■ **Work instructions**: Could you transcribe the entries below exactly, starting at the line that contains "The width and height of the screenshot is (362, 226)." and stopping at the last line, without any pictures?

■ **Provided data**:

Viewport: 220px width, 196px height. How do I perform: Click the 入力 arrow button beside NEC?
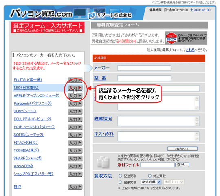(75, 88)
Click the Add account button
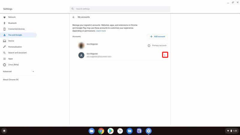240x135 pixels. click(x=158, y=37)
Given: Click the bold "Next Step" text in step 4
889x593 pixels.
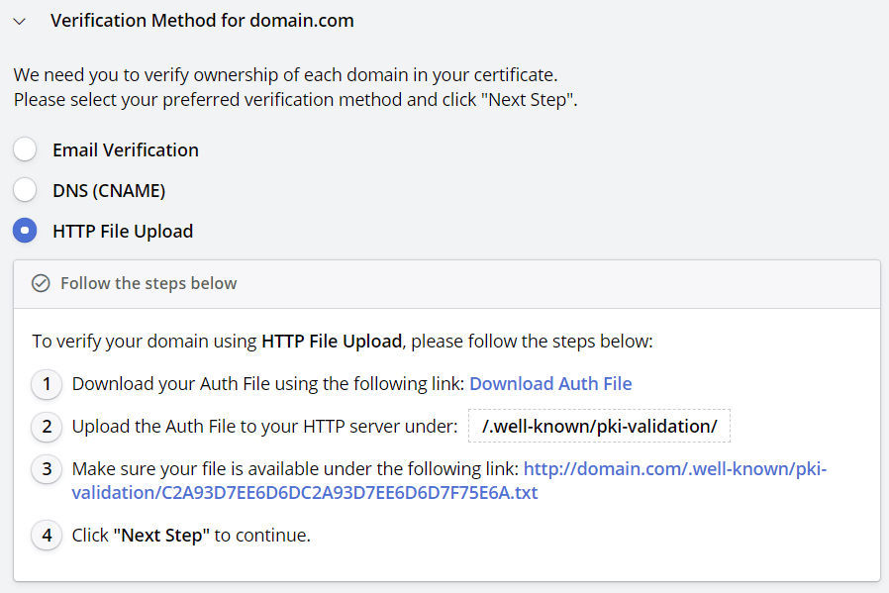Looking at the screenshot, I should tap(161, 536).
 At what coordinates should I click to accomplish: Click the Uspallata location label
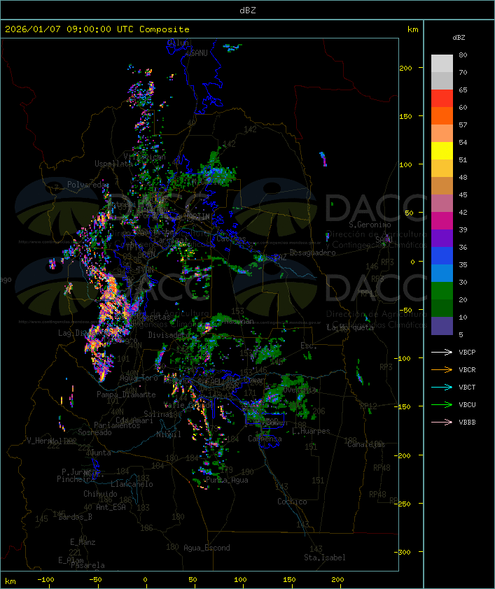(113, 164)
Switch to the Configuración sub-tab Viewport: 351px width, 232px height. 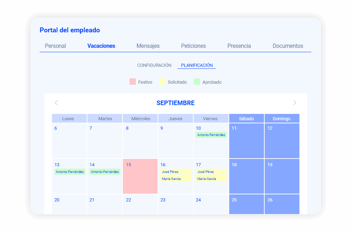(x=154, y=65)
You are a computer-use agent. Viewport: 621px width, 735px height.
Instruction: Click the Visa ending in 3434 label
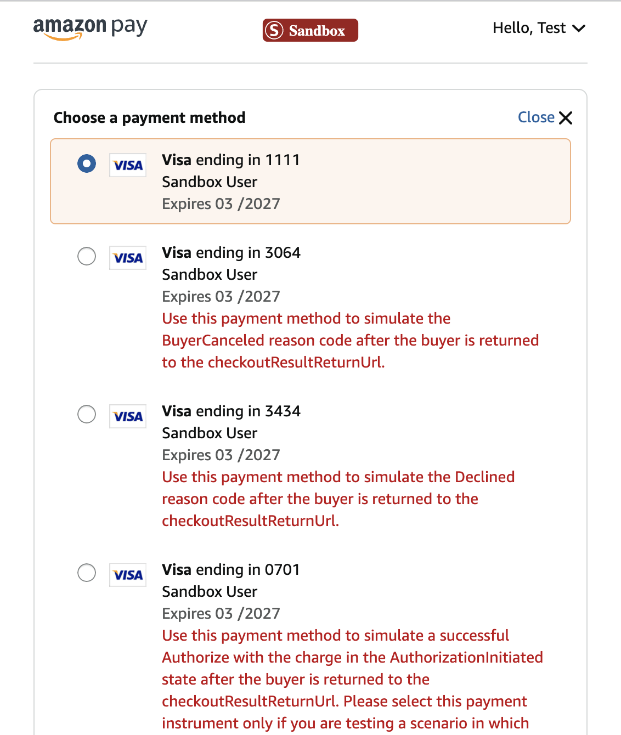(x=231, y=411)
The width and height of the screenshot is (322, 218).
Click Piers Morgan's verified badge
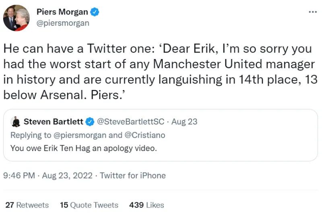pyautogui.click(x=95, y=12)
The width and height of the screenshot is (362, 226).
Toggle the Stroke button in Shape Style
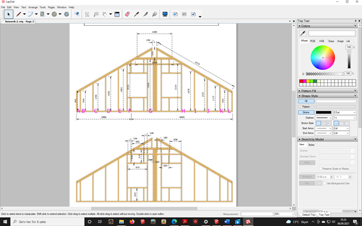point(306,112)
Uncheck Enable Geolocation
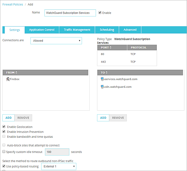The width and height of the screenshot is (187, 171). tap(4, 127)
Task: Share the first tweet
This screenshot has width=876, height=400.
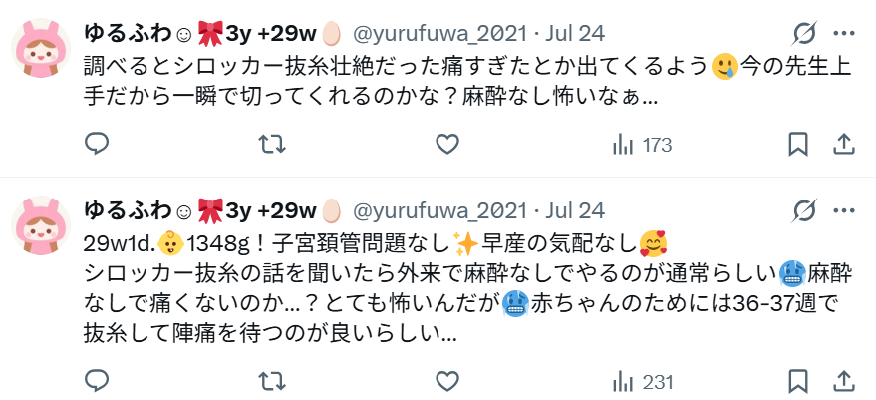Action: pos(843,145)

■ **Exercise response**:
The width and height of the screenshot is (362, 226).
Toggle the Stroke button in Shape Style
point(306,112)
Uncheck Enable Geolocation
The width and height of the screenshot is (187, 171). tap(4, 127)
Task: Share the first tweet
This screenshot has width=876, height=400.
Action: pos(843,145)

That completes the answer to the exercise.